Exercise directions: Reproduce, with no changes, the line that contains "Identify the click" and all the lines that come after it in the records.

Extracted material:
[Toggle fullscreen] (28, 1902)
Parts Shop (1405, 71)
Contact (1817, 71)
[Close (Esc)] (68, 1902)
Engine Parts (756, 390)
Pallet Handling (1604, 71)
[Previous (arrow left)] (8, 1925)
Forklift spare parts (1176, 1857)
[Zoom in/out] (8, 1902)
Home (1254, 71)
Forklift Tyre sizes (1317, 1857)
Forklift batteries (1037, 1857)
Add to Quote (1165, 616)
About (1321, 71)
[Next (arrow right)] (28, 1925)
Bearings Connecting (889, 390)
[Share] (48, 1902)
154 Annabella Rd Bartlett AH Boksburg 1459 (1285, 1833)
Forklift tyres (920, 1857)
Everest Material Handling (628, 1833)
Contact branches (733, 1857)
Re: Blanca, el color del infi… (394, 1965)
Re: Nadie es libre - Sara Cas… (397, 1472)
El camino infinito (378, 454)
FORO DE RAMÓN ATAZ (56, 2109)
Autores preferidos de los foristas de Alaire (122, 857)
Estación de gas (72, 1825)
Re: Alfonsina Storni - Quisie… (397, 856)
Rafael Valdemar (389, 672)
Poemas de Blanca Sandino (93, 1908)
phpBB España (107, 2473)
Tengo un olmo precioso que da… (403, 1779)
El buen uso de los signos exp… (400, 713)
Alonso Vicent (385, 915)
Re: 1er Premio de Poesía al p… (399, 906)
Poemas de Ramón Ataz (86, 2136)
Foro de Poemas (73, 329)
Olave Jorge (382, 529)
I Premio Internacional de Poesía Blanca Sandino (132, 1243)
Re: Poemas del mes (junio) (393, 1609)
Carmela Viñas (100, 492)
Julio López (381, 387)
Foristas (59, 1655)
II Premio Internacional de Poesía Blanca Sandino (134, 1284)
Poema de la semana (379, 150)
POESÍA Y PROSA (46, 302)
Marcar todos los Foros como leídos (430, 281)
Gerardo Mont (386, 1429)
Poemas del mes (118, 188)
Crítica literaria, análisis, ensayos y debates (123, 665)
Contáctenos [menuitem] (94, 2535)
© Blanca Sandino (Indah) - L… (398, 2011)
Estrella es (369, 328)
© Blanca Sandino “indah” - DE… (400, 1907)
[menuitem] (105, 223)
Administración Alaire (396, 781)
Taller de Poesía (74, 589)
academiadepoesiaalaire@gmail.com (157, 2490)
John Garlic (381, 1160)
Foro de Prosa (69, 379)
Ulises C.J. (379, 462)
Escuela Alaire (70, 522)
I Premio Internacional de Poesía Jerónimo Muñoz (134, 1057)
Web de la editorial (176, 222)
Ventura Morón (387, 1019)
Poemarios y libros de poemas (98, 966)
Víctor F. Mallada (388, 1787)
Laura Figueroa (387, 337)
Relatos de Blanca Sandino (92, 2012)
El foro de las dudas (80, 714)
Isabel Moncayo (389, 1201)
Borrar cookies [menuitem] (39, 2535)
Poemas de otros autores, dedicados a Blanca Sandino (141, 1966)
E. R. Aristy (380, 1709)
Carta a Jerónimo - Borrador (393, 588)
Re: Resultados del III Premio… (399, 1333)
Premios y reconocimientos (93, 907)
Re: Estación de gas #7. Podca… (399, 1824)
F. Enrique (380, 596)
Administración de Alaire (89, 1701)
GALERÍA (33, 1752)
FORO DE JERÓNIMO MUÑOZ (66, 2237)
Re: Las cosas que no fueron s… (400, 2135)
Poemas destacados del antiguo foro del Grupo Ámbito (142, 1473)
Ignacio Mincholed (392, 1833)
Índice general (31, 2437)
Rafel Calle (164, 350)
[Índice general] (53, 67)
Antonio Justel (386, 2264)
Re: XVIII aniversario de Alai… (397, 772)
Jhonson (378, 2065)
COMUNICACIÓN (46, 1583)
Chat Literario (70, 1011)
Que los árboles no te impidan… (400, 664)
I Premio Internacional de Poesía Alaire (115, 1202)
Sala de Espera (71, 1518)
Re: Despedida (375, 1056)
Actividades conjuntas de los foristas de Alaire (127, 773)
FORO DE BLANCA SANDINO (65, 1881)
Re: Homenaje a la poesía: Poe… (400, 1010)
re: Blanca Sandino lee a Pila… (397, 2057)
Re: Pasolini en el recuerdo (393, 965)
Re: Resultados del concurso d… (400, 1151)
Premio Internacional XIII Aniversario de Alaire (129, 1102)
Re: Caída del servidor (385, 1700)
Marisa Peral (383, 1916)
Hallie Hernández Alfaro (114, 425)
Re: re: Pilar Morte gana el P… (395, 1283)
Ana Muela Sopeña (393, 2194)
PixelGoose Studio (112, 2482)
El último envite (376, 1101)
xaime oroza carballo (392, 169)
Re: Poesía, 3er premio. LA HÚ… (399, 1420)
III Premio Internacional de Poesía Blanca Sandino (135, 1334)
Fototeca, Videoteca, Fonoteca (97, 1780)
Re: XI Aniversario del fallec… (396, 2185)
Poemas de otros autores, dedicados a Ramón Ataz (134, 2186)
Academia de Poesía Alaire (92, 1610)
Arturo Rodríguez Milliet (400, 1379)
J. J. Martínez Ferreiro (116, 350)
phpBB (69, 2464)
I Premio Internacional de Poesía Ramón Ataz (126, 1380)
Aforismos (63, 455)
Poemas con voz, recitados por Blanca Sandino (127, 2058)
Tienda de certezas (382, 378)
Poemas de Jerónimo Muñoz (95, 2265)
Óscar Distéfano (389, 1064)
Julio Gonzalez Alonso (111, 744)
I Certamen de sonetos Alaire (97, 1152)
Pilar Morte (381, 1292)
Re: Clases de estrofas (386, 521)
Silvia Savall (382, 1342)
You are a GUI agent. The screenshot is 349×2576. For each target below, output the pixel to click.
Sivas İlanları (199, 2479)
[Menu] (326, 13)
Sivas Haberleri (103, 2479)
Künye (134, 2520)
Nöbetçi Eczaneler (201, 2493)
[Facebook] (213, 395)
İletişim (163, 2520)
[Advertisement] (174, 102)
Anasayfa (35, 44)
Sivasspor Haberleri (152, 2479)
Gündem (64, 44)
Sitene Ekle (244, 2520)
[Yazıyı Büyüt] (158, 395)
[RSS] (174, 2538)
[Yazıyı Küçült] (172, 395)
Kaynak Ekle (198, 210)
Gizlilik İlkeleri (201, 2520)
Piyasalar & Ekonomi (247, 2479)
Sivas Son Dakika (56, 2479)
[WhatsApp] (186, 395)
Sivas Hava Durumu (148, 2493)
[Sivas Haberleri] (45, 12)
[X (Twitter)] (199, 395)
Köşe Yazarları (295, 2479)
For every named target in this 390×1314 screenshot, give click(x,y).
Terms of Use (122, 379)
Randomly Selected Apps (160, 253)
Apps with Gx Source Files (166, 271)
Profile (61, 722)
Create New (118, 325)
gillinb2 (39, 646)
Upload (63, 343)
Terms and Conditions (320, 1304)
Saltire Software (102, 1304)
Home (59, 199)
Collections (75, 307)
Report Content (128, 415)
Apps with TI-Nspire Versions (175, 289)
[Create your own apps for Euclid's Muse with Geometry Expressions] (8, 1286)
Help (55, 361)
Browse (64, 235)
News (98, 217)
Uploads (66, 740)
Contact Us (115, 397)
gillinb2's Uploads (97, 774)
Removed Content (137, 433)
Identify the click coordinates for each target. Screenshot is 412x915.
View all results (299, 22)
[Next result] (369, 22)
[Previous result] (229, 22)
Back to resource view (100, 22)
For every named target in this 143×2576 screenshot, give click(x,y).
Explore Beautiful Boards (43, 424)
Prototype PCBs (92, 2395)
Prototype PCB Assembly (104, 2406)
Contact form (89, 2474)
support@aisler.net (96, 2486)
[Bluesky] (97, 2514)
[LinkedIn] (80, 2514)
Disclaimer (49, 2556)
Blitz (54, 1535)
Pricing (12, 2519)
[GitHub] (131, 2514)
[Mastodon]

Response to this task:
Identify the click coordinates for each target. Screenshot is 412x915.
View all results (299, 22)
[Next result] (369, 22)
[Previous result] (229, 22)
Back to resource view (100, 22)
For every named target in this 143×2576 screenshot, give click(x,y).
Explore Beautiful Boards (43, 424)
Prototype PCBs (92, 2395)
Prototype PCB Assembly (104, 2406)
Contact form (89, 2474)
support@aisler.net (96, 2486)
[Bluesky] (97, 2514)
[LinkedIn] (80, 2514)
Disclaimer (49, 2556)
Blitz (54, 1535)
Pricing (12, 2519)
[GitHub] (131, 2514)
[Mastodon]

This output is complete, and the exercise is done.